2023-09-22 performance and tracing update (#254)

IntersectMBO · Sep 22, 2023 · 8fd92a2 · 8fd92a2
1 parent a2cb3f6
commit 8fd92a2
Showing 1 changed file with 57 additions and 0 deletions.
diff --git a/blog/2023-09-22-performance-and-tracing.md b/blog/2023-09-22-performance-and-tracing.md
@@ -0,0 +1,57 @@
+---
+title: Performance & tracing update
+slug: 2023-09-22-performance-and-tracing
+authors: mgmeier
+tags: [performance-tracing]
+hide_table_of_contents: false
+---
+
+## High level summary
+
+* Benchmarking: We've performed both low-level network and high-level variance analysis of our benchmarking clusters.
+* Infrastructure: Our reporting pipeline was adjusted to classify various workloads easily reducing rework time.
+* Tracing: Work on machine-readable tracing of tracer configuration is ongoing.
+* Nomad backend: We've been able to eliminate several possible confounders on the nomad cluster.

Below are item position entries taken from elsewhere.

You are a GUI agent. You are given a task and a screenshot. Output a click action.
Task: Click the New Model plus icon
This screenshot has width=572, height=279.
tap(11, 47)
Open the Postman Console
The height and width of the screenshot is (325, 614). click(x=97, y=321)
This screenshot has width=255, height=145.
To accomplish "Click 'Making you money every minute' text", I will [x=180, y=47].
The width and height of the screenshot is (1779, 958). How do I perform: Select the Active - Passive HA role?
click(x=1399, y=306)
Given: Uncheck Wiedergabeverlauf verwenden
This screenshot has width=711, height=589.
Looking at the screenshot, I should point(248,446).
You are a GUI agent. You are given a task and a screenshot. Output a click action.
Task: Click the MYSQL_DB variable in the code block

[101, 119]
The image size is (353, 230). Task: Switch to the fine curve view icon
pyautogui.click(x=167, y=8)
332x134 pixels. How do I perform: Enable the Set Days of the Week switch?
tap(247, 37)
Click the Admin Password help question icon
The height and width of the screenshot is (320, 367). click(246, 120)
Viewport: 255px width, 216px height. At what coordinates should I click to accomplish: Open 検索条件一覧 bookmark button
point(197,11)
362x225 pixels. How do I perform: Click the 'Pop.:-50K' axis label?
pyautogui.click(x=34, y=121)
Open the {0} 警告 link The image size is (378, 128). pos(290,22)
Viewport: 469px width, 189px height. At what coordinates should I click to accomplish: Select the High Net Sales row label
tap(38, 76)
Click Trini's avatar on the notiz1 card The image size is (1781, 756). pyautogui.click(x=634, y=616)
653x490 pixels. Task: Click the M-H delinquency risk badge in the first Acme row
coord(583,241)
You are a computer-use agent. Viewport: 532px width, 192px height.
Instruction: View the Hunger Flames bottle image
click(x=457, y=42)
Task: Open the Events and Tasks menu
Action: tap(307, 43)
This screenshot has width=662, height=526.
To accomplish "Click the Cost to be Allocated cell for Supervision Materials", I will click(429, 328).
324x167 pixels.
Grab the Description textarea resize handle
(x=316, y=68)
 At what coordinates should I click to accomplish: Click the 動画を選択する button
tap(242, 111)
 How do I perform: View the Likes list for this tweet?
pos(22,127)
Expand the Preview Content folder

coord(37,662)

+* Team: We're currently onboarding a new team member: Welcome to Cardano Performance & Tracing, Baldur Blöndal!
+
+
+## Low level overview
+
+### Benchmarking
+
+As part of the effort to bring the Nomad backend into production use, we've been equipping both that and the existing benchmarking
+backend with means to measure and document network latency for each run. Furthermore we've implemented means to
+capture TCP packets for a limited time window during a benchmarking run - which will allow us to spot differences
+in the behaviour of the underlying networking stack at OS level.  
+
+Additionally, we're running variance analysis in parallel on both backends to ascertain confidence in metrics originating from either. We've concluded that baseline profile runs aren't directly comparable between the two, so we decided
+to compare standard deviations instead to validate the measurements from nomad.
+
+### Infrastructure
+
+Reporting on benchmarks does require human time and effort to rework the final document. Improvements to the reporting pipeline
+have been merged to `master`. They reduce the time necessary to do so by various changes to the template and the workload classification logic in analysis.  
+
+Beyond that, we've looked into issues where services would quit with an unjustified exit failure upon shutdown - under rare circumstances. By reworking shutdown logic for `trace-dispatcher` and `tx-generator` we were able to address those issues.
+
+### Tracing
+
+After various steps in constructing a configuration upon node startup, it is vital to document
+which runtime configuration the node arrived eventually. We're working on providing a machine-readable JSON/YAML
+trace message for that purpose.  
+
+This will facilitate hot-reloading a node's tracer configuration in the future: users will be able to take such a trace message, apply their intended change and hot-reload it immediately into the node. 
+
+### Nomad backend
+
+As with the existing benchmarking cluster, nomad is currently under scrutiny with regard to the reliability of metrics it
+produces, as well as the behaviour of its OS-level network stack. For instance, differing kernel versions can have an
+impact on our measurements, as we'd be basically using two different instruments to take them.  
+
+Along the way we've already been successful in eliminating some possible confounders that had been introduced by the nomad service
+or the slightly different system architecture of the new cluster.
+
+### New team member
+
+Baldur Blöndal is an extremely capable and experienced Haskell developer. Also, he's an excellent fit for our existing team.
+So I'm very pleased to welcome him onboard with IOG, and with Performance & Tracing. He will be working on `cardano-tracer`, the component receiving, processing and making available node traces and metrics.